In this paper, we have provided an explanation of why nested case-control sampling is a natural sampling analog of analysis based on case-control exposure comparisons in cohort risk sets, and we have discussed the flaws in evidence that have been presented to show that nested case-control studies can be misleading for the analysis of lagged exposures. The investigation of design bias was made in the context of a list of criticisms of a lung cancer risk in a SRS nested case-control study in a cohort of beryllium.30,31 Although no study is perfect and it is important to examine plausible alternative explanations for observed exposure–disease associations, study design bias should not be considered further as a weakness of this study.

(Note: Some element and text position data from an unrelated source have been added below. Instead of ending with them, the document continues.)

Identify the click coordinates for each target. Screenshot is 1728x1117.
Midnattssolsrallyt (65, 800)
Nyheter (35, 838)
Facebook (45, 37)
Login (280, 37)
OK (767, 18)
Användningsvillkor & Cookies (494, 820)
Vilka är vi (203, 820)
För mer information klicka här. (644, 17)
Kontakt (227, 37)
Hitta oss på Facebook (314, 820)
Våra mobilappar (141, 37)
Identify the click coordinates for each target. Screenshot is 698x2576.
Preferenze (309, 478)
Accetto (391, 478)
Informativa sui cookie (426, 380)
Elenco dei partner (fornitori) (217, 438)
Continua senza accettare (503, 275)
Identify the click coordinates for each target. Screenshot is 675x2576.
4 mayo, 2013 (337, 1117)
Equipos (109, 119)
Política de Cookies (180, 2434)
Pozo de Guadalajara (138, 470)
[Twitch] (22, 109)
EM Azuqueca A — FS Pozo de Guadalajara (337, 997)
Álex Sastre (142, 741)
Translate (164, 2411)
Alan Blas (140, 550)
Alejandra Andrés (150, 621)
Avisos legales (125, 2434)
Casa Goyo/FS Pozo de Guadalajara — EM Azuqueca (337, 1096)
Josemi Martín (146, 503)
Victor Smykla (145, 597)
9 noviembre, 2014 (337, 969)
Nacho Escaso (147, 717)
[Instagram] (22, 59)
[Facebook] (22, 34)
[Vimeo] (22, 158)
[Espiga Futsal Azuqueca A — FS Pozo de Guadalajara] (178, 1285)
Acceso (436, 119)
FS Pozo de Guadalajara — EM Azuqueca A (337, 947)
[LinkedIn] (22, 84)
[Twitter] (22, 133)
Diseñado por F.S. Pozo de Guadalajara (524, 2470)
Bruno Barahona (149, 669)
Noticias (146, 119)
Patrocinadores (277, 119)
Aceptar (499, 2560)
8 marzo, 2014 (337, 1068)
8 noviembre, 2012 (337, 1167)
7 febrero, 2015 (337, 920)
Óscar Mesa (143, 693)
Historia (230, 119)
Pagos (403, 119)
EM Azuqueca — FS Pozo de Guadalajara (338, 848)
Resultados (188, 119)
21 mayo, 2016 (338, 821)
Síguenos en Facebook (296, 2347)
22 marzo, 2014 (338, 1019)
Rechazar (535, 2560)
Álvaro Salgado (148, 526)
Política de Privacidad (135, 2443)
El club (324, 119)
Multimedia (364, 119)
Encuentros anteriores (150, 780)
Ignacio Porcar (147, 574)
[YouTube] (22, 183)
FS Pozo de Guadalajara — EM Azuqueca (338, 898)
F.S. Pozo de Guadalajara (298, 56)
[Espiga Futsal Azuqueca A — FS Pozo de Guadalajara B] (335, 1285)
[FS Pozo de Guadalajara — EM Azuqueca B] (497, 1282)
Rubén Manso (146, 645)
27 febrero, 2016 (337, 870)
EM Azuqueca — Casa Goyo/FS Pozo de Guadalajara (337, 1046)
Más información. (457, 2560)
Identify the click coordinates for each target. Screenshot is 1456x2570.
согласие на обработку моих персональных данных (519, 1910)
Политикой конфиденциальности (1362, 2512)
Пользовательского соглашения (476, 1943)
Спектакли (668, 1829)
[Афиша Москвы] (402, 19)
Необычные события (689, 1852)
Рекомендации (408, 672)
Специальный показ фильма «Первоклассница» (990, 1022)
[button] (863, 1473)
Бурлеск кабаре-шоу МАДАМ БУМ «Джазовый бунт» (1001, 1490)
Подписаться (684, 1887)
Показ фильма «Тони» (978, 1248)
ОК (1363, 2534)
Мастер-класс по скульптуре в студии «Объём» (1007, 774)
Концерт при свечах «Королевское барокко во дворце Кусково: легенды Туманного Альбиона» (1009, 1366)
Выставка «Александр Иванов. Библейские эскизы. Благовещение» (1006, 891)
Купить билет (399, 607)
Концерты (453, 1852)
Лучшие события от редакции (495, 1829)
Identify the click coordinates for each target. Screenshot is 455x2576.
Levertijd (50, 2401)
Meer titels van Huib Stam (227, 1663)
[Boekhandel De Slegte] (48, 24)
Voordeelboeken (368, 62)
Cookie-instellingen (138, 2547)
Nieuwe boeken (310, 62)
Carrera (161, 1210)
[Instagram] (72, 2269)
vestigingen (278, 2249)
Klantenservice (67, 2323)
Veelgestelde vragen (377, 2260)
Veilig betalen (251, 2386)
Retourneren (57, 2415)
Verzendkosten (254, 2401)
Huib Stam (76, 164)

We have provided appropriate methods to evaluate and compare case-control study designs within the context of a particular cohort. This approach can be used in study planning, to assess and compare different candidate study designs, to assess the likely magnitude of potential bias, and compute power to detect effects. Of course, assumptions need to be made about covariates not available in the cohort and the hazard model for disease occurrence. To the extent that these assumptions deviate from the actual underlying data structure, the empirical evaluation may be inaccurate. Also, the findings from any empirical evaluation will be specific to the characteristics of the particular cohort and study design under examination. General properties of nested case-control study designs and estimators are best studied using the powerful counting process and martingale theory statistical tools for failure time data.26 The empirical evaluation methods that we have described complement these theoretical tools by tailoring the evaluation to the particular study situation, accounting for the structure of the underlying cohort, and accommodating complex exposure histories and study designs.